I kept a good lookout for busty blondes, but the clientele was decidedly downbeat. Hoodies, sweats and trainers were worn by middle-aged men with shaved heads or David Baddiel lookalikes with specs and goatee beards. In a bare room with marble-topped tables and sauce bottles, I ate duck shepherd's pie. It was about £30 cheaper than my main course at Cipriani, but after you've added the cost of a cab each way to northern Bethnal Green, it probably works out the same.

Celebs - no problem, the East End certainly has its fans: actress Samantha Morton, designer Giles Deacon and editor of Pop magazine Katie Grand are all regulars, and I spotted photographer Wolfgang Tillmans.

At least at Bistrotheque they have a real cabaret downstairs, so you don't have to rely on watching blondes visit the toilet. A camp couple of chaps called Spanky and Xavior trilled their way through a hilarious hour of irreverent pop send-ups. Spanky, real name Rhys Morgan, was an unemployed actor from New Zealand last year when he entered and won £500 in Bistrotheque's transvestite lip-synching competition.

Now, as their reputation grows outside the areas of London with E numbers in their postcodes, I expect to see Xavior and Spanky dining with Mr Cowell at Cipriani before next month is out.

On yer bike, Charles, and stop the 'interventions'

The Prince of Wales has made another "intervention", this time on obesity. Citing research that shows if we walk or cycle for half an hour a day we'll be fit and not fat, HRH wonders why more of us don't do it.

He thinks that, as usual, it's the fault of architects and planners who don't make towns and cities more appealing places to walk around.

If I were Richard Rogers or Norman Foster I would have difficulty in not chucking my set square in the direction of Clarence House. Architects worth their salt know about accessibility and public spaces - it's the kind of basic stuff you're taught at college, for goodness' sake.

Prince Charles has several chefs who prepare him one organic meal a day, and has miles of his family's land to walk over undisturbed at Balmoral and Sandringham. He's got shooting parties for exercise and chauffeurs to take the strain out of driving. I don't imagine he gets his exercise walking up and down the aisles of supermarkets shopping for bargains either.
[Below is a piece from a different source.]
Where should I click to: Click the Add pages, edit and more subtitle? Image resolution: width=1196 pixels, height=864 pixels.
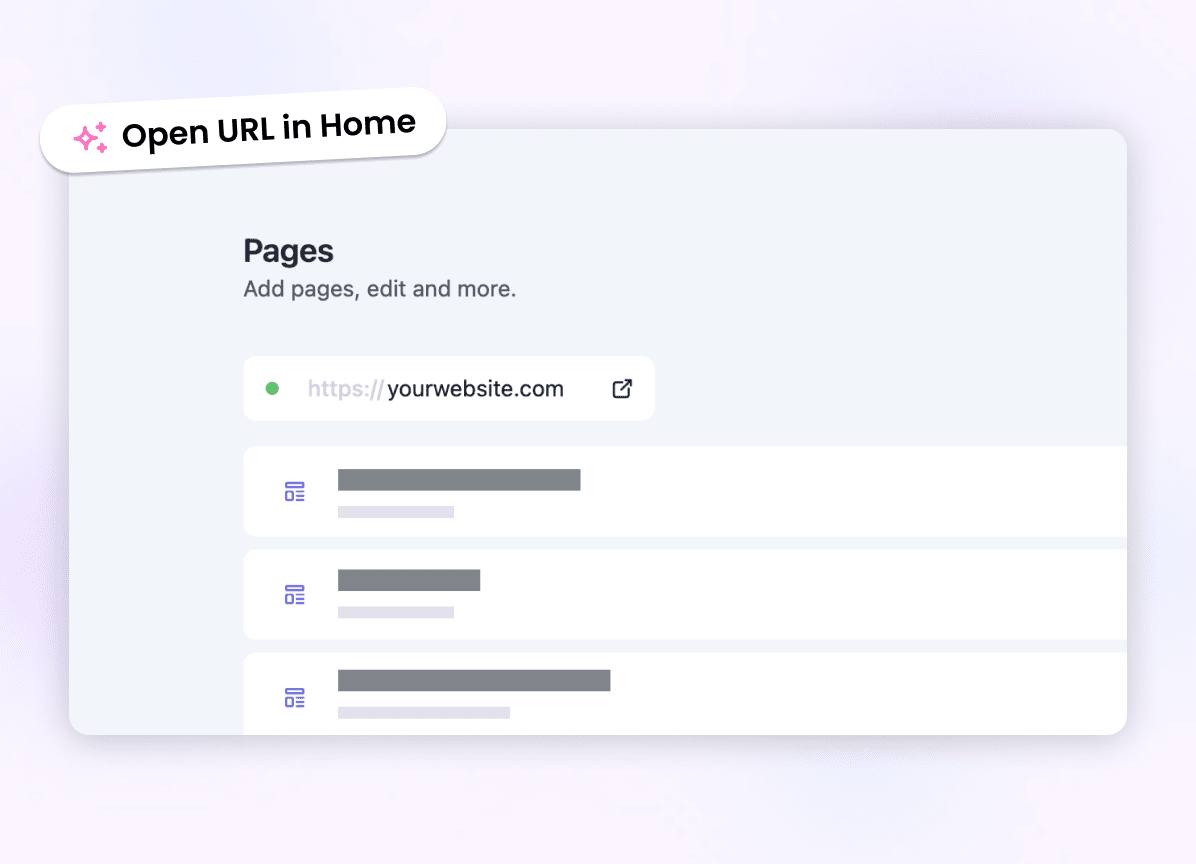tap(380, 289)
Foresight, the government-funded science and technology programme, predicted last week that travel will have to change radically. We'll be cycling or jumping into one-person rentable public pods to get to work, and car use will decline. Teleconferencing will replace travel and more people will live off the land.

Somehow I don't think Prince Charles will be trading the Bentley for a pod.

Who Hay? The BBC doesn't need to listen to this voice

How many members does the broadcasting pressure group Voice of the Listener & Viewer actually have? When I was a BBC executive back in the early Nineties, Jocelyn Hay, the organisation's founder and chair, was a regular protester at public meetings. The other day she was still at it, moaning away about the demise of the UK theme music on Radio 4. I've never met anyone who actually belongs to her club, so why does the BBC still allow her air time when there are plenty of other, more representative pundits around?

Not for sale: Busybodies make a walk in the woods a crime

A new crime: picking ceps and chanterelles. A woman banned from picking mushrooms in the New Forest last week took the Government to court to fight for her right to continue to gather and then sell funghi. The Forestry Commission has decided that Brigitte Tee-Hillman, who has gathered mushrooms in this national park since 1973, can no longer do so because she sells them to restaurants and shops. Has the Forestry Commission nothing better to do, such as providing litter bins, better footpath signs or more public toilets?

She started it: Let's hear it for 'the woman who hates women'

Channel 4 last night showed my documentary 'Desperate Women', about the tendency of many women in the media to attack the sisterhood. I suggested that this dated back to the biggest harpie of the lot, the late 'Daily Mail' columnist Lynda Lee-Potter. She once said that Mo Mowlam looked like a Geordie trucker when Mo, who died last year, was seriously ill. So why was I not surprised when the 'Mail' took a whole page last week to denounce me as "the woman who hates other women"?